Using the information.
• 1. Answer these questions from the Hyperbaena winzerlingii article, one line each:
(a) Which family does the species belong to?
(b) Who described the species, and in what year?
(c) Which country is the species possibly present in?
• 2. List every clade named in the scientific classification of the Hyperbaena winzerlingii article.
• 3. Return the passage of the Hyperbaena winzerlingii article starting at "Scientific classification" and ending at "Hyperbaena winzerlingii Standl.", copied word for word.

------ Extract to read ------

Scientific classification
- Kingdom: Plantae
- Clade: Embryophytes
- Clade: Tracheophytes
- Clade: Spermatophytes
- Clade: Angiosperms
- Clade: Eudicots
- Order: Ranunculales
- Family: Menispermaceae
- Genus: Hyperbaena
- Species: H. winzerlingii
- Binomial name: Hyperbaena winzerlingii Standl.

= Hyperbaena winzerlingii =

- Genus: Hyperbaena
- Species: winzerlingii
- Authority: Standl.
- Conservation status: LC

Species of flowering plant

Hyperbaena winzerlingii is a species of flowering plant in the family Menispermaceae. It is a shrub or tree with leathery leaves, greenish-yellow flowers, and round fruits. The species is native to Belize, Honduras, and Mexico.

Hyperbaena winzerlingii was described in 1927, and is listed as of Least Concern by the IUCN.

==Taxonomy==
The species was described by Paul Carpenter Standley in 1927.

==Distribution==
Hyperbaena winzerlingii is native to the wet tropical biome of Belize, Honduras, and south-east Mexico (Campeche, Quintana Roo, and Yucatán). It may be present in Nicaragua. The species' extent of occurrence is around 192180.022 km2.

------ Data excerpt ------

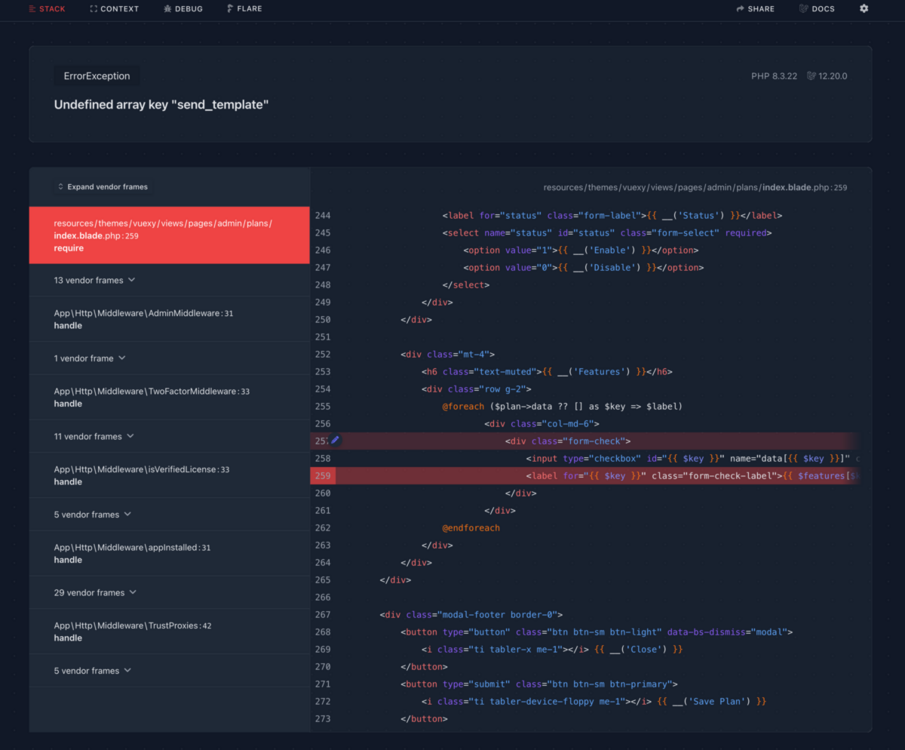
Task: Expand the 29 vendor frames group
Action: point(169,592)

------

Set of answers.
• 1.
(a) Menispermaceae
(b) Paul Carpenter Standley, in 1927
(c) Nicaragua

• 2. Embryophytes, Tracheophytes, Spermatophytes, Angiosperms, Eudicots

• 3.
Scientific classification
- Kingdom: Plantae
- Clade: Embryophytes
- Clade: Tracheophytes
- Clade: Spermatophytes
- Clade: Angiosperms
- Clade: Eudicots
- Order: Ranunculales
- Family: Menispermaceae
- Genus: Hyperbaena
- Species: H. winzerlingii
- Binomial name: Hyperbaena winzerlingii Standl.